Alexander Timm House is a tenement located in Bydgoszcz, Poland, at 17 Gdańska street.

Location

The building stands at the intersection of Gdańska and Pomorska streets.

History

The house has been built at the initiative of rentier Alexander William Timm in 1852.

It was designed by architect B. Brinkmann. Once erected, it was one of the largest tenement houses in the city of Bromberg.

The building has been rebuilt in 1910, as commissioned by the city councillor Carl Beck, and designed by O. M. W. Muller.
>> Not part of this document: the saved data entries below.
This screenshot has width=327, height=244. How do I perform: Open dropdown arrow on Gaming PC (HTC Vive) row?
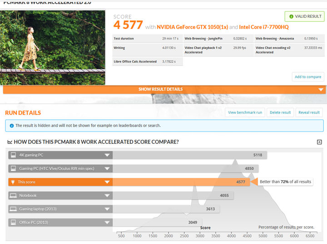pos(107,168)
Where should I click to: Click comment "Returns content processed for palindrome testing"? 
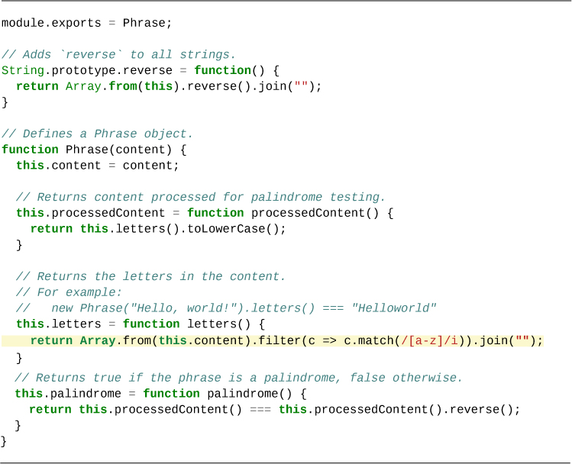click(x=200, y=197)
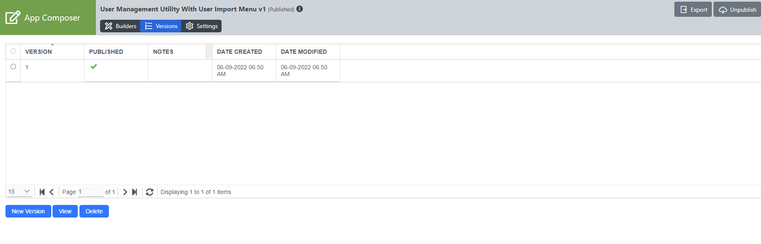Screen dimensions: 761x244
Task: Go to next page arrow
Action: [x=125, y=192]
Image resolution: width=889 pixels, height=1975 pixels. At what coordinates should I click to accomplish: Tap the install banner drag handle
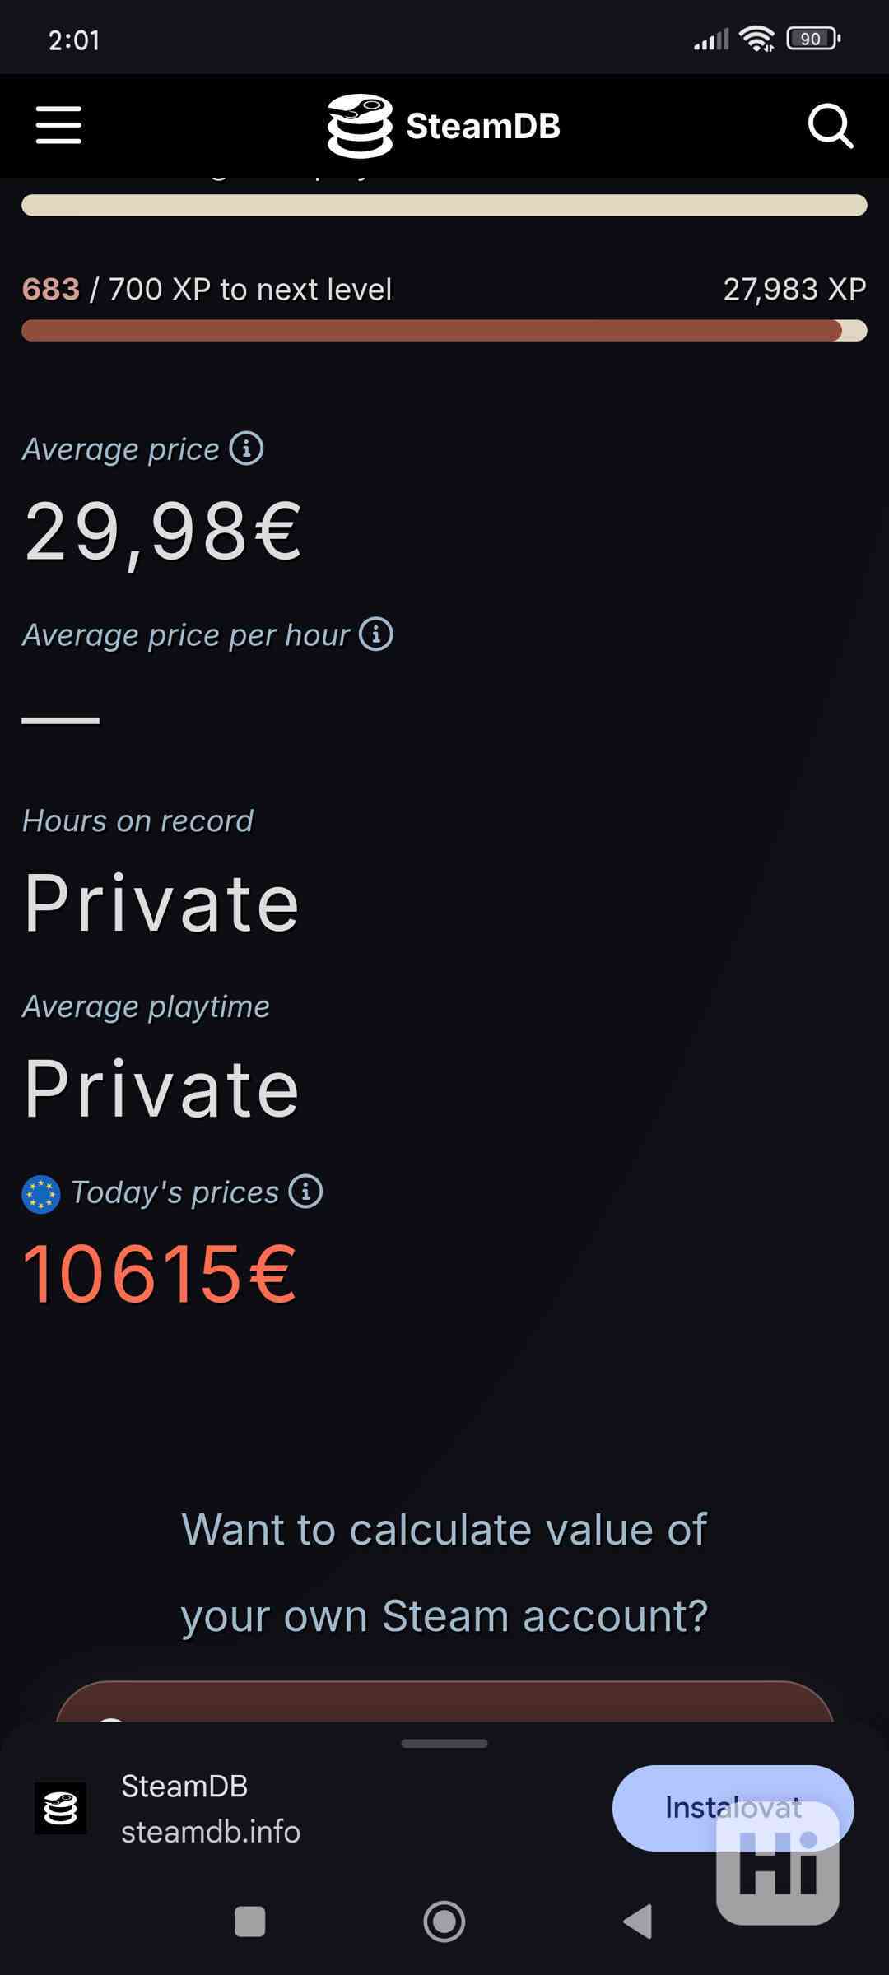click(x=444, y=1743)
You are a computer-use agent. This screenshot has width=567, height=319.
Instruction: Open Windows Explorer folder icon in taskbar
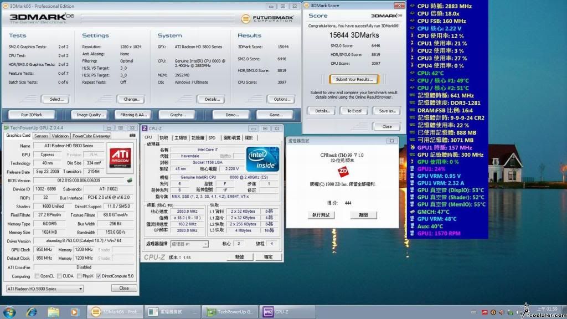(x=53, y=311)
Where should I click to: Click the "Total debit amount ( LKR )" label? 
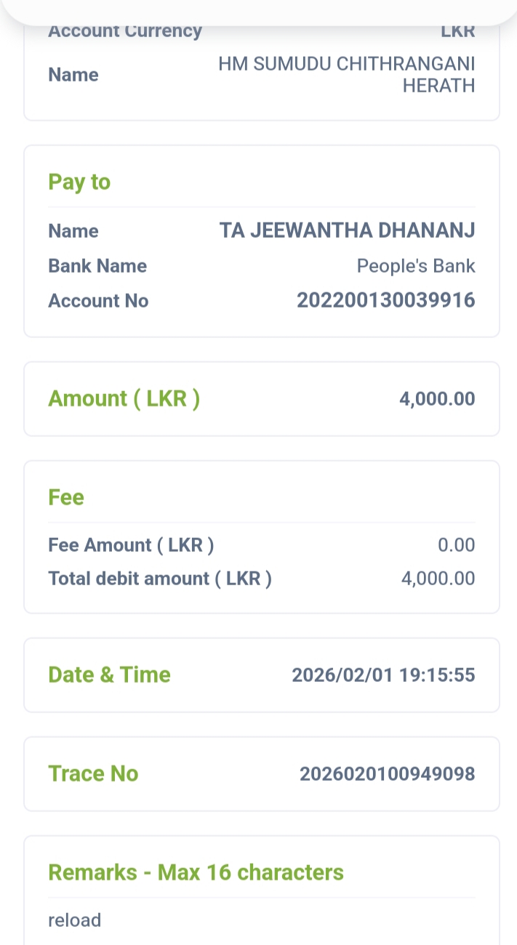pyautogui.click(x=160, y=579)
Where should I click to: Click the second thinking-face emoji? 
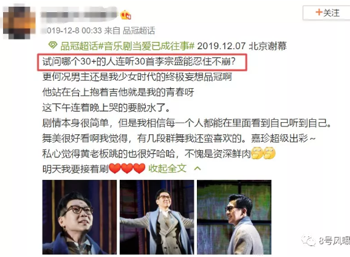pos(269,153)
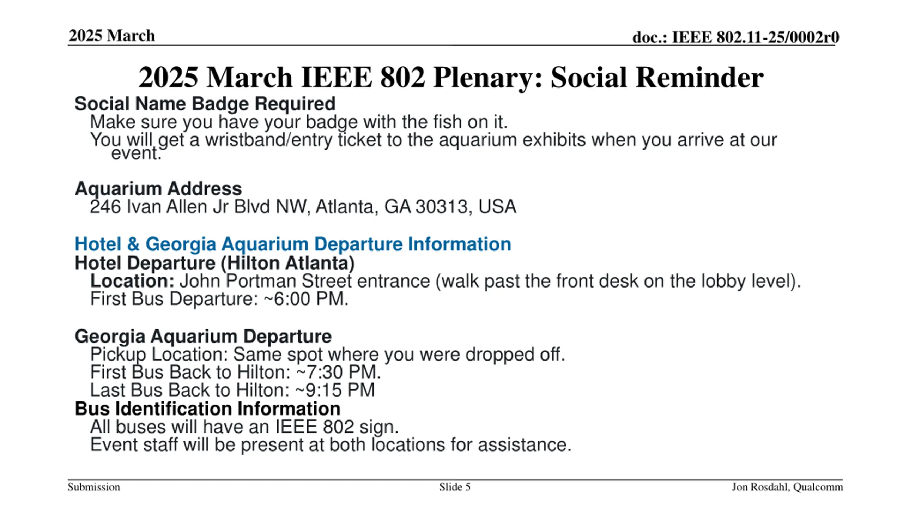903x508 pixels.
Task: Click the Slide 5 footer number
Action: [455, 487]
On the wall near the entrance on Gdańska street 17, a plaque has been placed in honor of Stanisław Brzęczkowski (1897-1955), an artist and educator, who worked at the printing house at 1 Jagiellońska Street.
 
At the end of 2017, a deep restoration of the building has taken place, underlining the different architectural details.

Architecture

Tenement presents architectural forms of historism, with touches of medieval architecture revival.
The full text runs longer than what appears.